I consider calling the police, but that’s not really an option.
When my friend agreed to help me, it was with the promise that he would handle all of my personal security needs.
I promised never to involve cops, and he promised to keep me safe.
So far, he’s held up his end of the bargain, but things aren’t looking so good right now.
Trust him. He won’t let anything happen to you.
God, I read far too many romance novels.
They’ve rewired my brain. As I stand here at my front door, gripping a golf club and fighting the urge to scream, that realization has never been clearer.
A stalker is now at my house, and I haven’t even started a paper trail on this asshole because I’ve been too enamored by the dark-haired stranger with a funny accent.
I’ve put my faith in him, all because he makes me think dirty thoughts.
But this isn’t a romance novel and he isn’t coming to save me, so it’s time to save myself.
I unlock the door and wrench it open with a scream. I’m the vision of a mental breakdown as I burst off the porch and tear down the shore with the golf club swinging like a death threat at my side. Fear blinders narrow my vision to a pinpoint, and I focus on the porch light in the distance.
The clouds have gobbled up the remnants of fading sunshine, casting the beach in darkness. Hot breath saws in and out of my chest as my legs pump beneath me. But then I realize it isn’t my ragged breathing in my ears. Someone is behind me, and they’re getting closer.
A scream tears from my throat as I dare to glance backward.
A powerful, lumbering figure barrels toward me at a speed I can’t hope to surpass.
Each forward step is met with an explosion of sand and salt.
His fists are large and clenched as he rushes headlong into the darkness, closing the space between us at an alarming rate.
There’s an animalistic growl with each gulp of air he sucks into his lungs.
I can’t even see his face through the shadows, but I imagine he’s wearing a scowl as he grits his teeth and fantasizes about how he’ll kill me.

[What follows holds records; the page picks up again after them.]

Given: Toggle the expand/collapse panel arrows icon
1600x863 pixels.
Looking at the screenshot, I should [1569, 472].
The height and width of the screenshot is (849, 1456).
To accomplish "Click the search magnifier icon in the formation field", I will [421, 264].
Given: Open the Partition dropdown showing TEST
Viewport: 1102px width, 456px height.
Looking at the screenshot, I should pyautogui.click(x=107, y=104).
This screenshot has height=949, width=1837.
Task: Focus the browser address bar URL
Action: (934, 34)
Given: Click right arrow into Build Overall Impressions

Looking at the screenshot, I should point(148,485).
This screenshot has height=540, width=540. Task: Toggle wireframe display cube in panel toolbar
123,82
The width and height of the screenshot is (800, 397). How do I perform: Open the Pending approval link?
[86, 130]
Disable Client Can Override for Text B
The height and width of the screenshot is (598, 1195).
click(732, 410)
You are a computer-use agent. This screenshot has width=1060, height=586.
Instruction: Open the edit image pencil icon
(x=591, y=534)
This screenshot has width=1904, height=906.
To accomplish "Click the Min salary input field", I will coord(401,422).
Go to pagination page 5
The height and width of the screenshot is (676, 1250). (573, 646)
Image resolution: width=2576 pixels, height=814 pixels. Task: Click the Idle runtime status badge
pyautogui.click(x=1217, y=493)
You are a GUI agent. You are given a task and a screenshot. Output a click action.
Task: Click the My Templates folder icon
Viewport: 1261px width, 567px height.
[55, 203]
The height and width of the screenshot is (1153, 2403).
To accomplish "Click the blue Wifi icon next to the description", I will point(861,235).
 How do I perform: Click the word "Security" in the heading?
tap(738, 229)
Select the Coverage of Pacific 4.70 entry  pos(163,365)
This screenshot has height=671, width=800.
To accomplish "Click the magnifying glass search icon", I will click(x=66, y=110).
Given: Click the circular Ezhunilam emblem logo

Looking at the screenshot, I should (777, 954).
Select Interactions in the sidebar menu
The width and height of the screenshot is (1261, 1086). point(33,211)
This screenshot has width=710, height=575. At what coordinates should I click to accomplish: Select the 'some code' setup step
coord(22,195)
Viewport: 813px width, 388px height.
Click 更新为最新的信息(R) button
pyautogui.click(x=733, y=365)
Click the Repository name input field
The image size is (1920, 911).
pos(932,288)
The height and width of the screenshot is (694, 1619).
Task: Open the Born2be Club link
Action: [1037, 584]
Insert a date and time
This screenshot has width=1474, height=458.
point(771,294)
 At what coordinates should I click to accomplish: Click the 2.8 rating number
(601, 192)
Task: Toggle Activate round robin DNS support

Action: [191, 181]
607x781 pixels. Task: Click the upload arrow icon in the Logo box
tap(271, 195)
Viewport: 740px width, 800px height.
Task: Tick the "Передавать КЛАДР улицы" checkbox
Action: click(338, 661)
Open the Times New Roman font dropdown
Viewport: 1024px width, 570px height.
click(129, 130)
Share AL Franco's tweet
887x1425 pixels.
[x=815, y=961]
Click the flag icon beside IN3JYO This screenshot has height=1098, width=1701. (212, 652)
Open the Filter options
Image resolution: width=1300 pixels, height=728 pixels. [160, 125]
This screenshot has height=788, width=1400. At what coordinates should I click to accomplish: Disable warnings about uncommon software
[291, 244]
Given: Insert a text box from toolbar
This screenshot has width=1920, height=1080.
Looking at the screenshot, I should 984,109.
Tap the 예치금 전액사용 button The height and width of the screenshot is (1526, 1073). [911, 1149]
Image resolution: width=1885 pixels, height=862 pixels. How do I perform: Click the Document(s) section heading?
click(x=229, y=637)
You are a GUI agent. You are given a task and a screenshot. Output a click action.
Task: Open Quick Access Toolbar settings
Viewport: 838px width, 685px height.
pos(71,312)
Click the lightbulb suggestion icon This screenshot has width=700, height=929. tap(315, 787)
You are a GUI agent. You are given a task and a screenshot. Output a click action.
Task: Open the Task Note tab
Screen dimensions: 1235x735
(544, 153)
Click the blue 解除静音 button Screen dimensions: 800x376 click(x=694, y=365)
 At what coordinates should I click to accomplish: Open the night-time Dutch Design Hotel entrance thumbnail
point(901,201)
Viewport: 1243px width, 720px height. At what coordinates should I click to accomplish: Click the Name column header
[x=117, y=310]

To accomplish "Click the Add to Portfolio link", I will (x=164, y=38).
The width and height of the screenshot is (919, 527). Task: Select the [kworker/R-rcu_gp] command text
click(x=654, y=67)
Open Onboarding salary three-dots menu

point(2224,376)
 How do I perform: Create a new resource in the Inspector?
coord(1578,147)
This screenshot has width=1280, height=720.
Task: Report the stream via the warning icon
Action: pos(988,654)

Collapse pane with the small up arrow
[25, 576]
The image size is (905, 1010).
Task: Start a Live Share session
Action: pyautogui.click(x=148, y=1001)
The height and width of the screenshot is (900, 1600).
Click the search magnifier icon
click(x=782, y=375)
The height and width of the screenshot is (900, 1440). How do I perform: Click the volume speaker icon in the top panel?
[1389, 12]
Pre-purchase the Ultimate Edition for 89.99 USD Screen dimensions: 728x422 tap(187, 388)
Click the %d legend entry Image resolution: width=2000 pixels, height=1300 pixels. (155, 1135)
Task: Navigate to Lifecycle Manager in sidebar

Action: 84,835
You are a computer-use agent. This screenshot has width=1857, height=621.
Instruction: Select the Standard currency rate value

I turn back to my neighbor’s house. I’ll never make it.
The sand seems to stretch further with every forward lunge.
I can almost feel his hands snaking around my throat, his hot breath against my cheek.
With a guttural screech, I wheel around and swing the club.
Pain sings through my palms as he catches the driver on the downward arc and wrenches it from my hands.
I sprawl face-first in the sand, then scramble forward. But it’s too late. He’s on me.
Rolling onto my back, I open my mouth to scream for help, but his sandy palm smashes over my lips. I’m in a blind panic, unable to see his face just inches from mine as he says something over and over again. When the words and accent finally register, I go limp.
“I’ve got you, wee lass. It’s your buddy, so no worries, aye?” He brushes the hair from my face and looks down at me before glancing around. “You aren’t safe yet, though. Let’s get you to Grim’s.”
With that, he bundles me into his arms and runs toward the house in the distance.